> _Document extract_
---*---

The final stop on our tour of the Nursery is Houplines Communal Cemetery Extension.
Above & below: Cemetery entrance, with the Stone of Remembrance immediately in front of us as we enter.
We’ll check out the information boards in a minute.
The cemetery consists of six long lines of headstones split into three plots with Plot II, the largest, nearest the camera, and Plots III & I on either side of the Cross in the background.
But before we explore, just inside the cemetery entrance there are four special memorial headstones where we should pay our respects, two privates flanking two officers, all ‘known’ or ‘believed’ to be buried among the 68 unidentified burials scattered throughout the cemetery.
Handy CWGC information board. Worth enlarging, particularly as I can’t see much point in re-writing the information it contains. If for some reason you can’t read it, you will find the same text on the CWGC website.
An interesting trench map, this one, from mid-June 1918, by which time British trench maps, which throughout the war had shown German trenches in red, and British trenches in blue, had about-faced, and German trenches were now marked in blue. Yes, these are German trenches, and for once the front lines, static for three and a half long years, have moved. The great German offensives of the spring and early summer of 1918 had seen breakthroughs along the front, not least here, and this trench map shows how extensive the German trench system had become in this captured area. You can see that we are now a mile north of La Chapelle d’Armentières (the communal cemetery that we visited a couple of posts ago is marked in orange at the bottom of the map). Ferme Buterne Military Cemetery is marked in pink and Houplines Communal Cemetery Extension in blue. Incidentally, if we were to continue north, across the river into Belgium, the next cemetery we would encounter, no more than three miles from here, would be Le Touquet Railway Crossing Cemetery, which you may remember we visited some time ago during our tour of the cemeteries south of Ploegsteert Wood.

---*---

> _Data section_
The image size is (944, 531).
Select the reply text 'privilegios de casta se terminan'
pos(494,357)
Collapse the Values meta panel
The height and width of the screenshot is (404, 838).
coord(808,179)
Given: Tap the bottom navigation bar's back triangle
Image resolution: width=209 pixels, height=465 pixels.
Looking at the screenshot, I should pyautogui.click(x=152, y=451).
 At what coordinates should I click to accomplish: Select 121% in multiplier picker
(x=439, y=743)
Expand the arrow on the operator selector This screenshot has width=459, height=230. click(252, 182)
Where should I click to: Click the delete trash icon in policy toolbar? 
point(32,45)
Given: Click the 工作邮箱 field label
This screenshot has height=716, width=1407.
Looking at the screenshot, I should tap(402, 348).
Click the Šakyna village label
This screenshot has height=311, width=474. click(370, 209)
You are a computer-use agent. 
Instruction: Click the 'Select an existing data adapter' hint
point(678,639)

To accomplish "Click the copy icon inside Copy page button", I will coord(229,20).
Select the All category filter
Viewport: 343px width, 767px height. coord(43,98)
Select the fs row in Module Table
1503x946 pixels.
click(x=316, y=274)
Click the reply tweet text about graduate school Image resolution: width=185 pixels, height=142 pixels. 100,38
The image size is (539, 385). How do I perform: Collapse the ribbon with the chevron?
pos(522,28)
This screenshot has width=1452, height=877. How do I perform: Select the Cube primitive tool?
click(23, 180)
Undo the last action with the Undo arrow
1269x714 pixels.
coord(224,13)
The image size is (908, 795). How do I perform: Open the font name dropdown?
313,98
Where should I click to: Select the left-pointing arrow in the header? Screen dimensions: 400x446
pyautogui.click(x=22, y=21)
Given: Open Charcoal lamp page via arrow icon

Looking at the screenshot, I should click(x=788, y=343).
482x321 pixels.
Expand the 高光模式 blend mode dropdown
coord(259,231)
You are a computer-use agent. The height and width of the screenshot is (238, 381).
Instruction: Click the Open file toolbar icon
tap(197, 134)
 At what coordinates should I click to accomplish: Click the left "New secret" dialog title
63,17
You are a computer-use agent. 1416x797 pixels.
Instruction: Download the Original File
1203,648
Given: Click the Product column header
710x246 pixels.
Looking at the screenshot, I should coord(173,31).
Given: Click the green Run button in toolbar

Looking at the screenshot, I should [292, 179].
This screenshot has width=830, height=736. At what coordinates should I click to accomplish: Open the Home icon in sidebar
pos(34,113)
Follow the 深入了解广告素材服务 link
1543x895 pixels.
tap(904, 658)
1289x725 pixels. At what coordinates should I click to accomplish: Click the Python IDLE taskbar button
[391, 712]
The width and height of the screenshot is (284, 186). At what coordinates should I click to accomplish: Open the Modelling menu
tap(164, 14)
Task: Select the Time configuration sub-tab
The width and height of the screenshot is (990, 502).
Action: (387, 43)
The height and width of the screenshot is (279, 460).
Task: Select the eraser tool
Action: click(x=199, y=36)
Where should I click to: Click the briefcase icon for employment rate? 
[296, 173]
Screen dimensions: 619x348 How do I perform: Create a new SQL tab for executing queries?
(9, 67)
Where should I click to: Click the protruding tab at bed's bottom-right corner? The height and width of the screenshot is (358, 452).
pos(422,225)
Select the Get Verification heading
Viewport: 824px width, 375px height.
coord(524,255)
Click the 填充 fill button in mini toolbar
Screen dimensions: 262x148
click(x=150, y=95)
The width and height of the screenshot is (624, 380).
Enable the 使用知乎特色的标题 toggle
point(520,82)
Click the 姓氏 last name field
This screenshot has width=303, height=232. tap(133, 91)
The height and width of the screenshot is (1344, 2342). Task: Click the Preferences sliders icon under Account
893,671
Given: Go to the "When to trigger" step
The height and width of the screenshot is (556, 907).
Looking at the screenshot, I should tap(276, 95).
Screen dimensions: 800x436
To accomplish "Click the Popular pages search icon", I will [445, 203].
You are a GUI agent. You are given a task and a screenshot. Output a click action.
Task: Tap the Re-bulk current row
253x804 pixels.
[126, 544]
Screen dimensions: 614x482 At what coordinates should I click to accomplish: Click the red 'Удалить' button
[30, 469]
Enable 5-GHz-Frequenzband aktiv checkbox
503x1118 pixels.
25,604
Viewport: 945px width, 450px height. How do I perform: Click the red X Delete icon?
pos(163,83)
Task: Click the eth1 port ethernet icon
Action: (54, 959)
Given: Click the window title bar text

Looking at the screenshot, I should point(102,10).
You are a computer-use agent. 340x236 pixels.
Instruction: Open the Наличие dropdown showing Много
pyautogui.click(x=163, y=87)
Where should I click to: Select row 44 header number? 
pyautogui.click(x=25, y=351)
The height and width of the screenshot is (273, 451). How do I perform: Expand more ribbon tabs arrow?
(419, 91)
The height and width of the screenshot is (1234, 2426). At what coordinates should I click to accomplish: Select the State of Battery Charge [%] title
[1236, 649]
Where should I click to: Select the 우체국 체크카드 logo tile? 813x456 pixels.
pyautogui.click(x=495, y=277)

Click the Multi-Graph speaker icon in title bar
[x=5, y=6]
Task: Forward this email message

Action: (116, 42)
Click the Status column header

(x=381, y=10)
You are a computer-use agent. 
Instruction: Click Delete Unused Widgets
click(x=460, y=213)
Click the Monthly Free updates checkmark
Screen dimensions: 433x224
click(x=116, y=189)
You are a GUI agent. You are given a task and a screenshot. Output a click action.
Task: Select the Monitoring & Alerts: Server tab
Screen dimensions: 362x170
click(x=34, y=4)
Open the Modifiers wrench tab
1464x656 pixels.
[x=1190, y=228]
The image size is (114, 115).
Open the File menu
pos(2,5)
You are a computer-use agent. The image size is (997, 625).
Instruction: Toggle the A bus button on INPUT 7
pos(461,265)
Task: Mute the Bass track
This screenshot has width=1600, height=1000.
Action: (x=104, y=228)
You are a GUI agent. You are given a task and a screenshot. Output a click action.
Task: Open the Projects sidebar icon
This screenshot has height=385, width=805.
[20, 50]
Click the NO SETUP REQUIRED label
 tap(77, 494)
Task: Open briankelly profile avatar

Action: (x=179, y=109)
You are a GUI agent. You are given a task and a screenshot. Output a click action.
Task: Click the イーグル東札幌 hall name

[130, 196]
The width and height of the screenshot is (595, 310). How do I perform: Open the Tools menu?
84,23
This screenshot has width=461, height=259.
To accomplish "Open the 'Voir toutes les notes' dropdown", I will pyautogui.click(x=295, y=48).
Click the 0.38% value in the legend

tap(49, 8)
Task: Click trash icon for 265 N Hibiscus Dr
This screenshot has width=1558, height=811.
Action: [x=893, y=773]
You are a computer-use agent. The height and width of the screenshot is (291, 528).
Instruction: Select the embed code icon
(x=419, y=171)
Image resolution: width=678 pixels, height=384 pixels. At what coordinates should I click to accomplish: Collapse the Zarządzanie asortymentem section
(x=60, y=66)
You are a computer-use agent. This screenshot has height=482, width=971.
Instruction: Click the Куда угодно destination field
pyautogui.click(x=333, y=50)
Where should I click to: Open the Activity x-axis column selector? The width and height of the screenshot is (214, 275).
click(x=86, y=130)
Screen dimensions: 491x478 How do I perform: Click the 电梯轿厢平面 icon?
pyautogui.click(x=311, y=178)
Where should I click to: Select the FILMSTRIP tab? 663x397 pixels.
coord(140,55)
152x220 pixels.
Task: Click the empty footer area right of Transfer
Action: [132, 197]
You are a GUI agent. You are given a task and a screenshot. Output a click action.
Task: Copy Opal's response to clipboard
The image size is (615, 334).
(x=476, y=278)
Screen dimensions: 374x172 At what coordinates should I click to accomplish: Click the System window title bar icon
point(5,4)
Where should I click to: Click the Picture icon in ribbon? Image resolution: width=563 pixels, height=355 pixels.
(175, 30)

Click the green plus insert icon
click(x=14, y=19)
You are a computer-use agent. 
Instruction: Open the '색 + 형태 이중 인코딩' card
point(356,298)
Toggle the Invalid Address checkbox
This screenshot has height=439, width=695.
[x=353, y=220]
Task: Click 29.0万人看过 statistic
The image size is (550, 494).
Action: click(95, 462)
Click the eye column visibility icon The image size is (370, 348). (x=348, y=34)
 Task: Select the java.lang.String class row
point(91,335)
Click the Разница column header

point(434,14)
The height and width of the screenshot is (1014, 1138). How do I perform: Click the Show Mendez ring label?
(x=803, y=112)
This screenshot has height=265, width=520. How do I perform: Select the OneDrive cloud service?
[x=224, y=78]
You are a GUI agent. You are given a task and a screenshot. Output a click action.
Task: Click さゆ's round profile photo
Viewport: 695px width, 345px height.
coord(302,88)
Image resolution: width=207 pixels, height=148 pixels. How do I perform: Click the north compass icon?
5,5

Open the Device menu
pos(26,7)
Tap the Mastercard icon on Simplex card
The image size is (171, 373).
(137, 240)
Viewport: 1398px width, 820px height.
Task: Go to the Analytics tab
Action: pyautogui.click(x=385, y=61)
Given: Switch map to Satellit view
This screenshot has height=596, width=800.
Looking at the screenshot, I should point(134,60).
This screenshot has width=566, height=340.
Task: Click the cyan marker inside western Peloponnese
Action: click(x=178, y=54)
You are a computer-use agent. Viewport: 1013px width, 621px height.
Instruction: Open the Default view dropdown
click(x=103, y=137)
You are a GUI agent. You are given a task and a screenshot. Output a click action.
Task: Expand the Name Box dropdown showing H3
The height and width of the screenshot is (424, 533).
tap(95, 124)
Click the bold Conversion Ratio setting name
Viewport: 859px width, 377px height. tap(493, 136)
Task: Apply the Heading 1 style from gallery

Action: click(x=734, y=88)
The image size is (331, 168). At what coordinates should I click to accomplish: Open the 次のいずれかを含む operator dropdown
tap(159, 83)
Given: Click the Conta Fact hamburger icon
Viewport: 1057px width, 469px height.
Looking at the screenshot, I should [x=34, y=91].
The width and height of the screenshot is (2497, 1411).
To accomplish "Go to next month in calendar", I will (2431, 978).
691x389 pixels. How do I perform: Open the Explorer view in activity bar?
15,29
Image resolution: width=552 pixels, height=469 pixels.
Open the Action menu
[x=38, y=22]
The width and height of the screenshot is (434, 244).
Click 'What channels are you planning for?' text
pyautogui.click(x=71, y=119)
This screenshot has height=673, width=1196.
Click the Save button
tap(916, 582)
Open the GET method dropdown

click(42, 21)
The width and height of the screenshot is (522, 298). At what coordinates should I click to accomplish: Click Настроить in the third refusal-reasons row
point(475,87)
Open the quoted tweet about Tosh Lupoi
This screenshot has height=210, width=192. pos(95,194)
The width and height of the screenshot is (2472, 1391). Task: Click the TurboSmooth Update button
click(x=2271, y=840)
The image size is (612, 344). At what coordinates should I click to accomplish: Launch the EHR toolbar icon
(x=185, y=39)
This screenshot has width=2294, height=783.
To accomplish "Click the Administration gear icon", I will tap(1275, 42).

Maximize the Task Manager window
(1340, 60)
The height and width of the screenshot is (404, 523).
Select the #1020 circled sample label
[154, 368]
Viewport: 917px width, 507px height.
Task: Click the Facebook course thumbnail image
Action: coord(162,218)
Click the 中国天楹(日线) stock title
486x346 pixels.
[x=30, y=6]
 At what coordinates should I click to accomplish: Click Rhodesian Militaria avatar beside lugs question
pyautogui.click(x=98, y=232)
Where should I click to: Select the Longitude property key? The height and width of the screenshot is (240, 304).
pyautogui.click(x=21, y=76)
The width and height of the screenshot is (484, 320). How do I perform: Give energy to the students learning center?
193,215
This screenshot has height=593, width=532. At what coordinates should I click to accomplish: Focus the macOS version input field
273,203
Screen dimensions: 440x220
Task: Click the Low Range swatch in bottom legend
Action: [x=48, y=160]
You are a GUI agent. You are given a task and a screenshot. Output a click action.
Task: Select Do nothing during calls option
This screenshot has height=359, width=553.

---*---

> _Problems to solve_
1/ Answer these about the Houplines cemetery text, please:
(a) How many unidentified burials are scattered throughout the cemetery?
(b) Which plot is the largest?
(c) On the mid-June 1918 trench map, what color marks the German trenches?
2/ Continue the Houplines cemetery text from its last sentence.

> _Written answers_
1/
(a) 68
(b) Plot II
(c) Blue

2/
Although briefly captured by the Germans during the last days of the Race for the Sea in early October 1914, the village of Houplines found itself just behind the British lines from the beginning of trench warfare in late October 1914, until the German advance of April 1918. By the end of the war there were four British military cemeteries in Houplines, five if you include the burials that had already been made here next to the communal cemetery. Post-war it was decided to move the bodies from three of these cemeteries (the graves at Ferme Buterne Military Cemetery, as we have seen, were left undisturbed), to here.
Plot II Row F, near the north west boundary wall. Note the grave of Rifleman Walter William Shephard of the King’s Royal Rifle Corps, three headstones from the left, just 17 when he was killed on 7th June 1915. The cemetery, although large, is split into only three plots, as you can see if you take a peek at the cemetery plan, as ever courtesy of the CWGC. The cemetery’s only Second World War burial, Driver Enoch Farnsworth, 2 Corps Troops Ammunition Company, Royal Army Service Corps, killed during the retreat to Dunkirk on 23rd May 1940, is buried at the very far end of the row.
Plot III. The cemetery, originally called Houplines New Military Cemetery, was opened in October 1914 and used until January 1916, and now contains 533 Great War burials and commemorations. Of these, 79 were made in 1914, and 362 in 1915.
I suspect that both Plot II & Plot III (above, looking back towards the cemetery entrance in the distance) were made during the war, and that the graves brought here later are mainly now reburied in Plot I.
The Cross of Sacrifice, at the northern end of the cemetery.
You will probably have noticed by now that quite a number of the headstones here, such as that of the unknown soldier at the far right of these unidentified men in Plot I Row C, and others in the rows behind, have been recently renovated.
Although some replacement headstones are still manufactured using the traditional Portland stone, and of course local materials have been traditionally used where sensible, such as the slate headstones we sometimes encounter in the south west of England, other materials are also now used. The new headstones here are all made of Italian Botticino marble, which you see more and more these days. This view looks south west across the whole of Plot II.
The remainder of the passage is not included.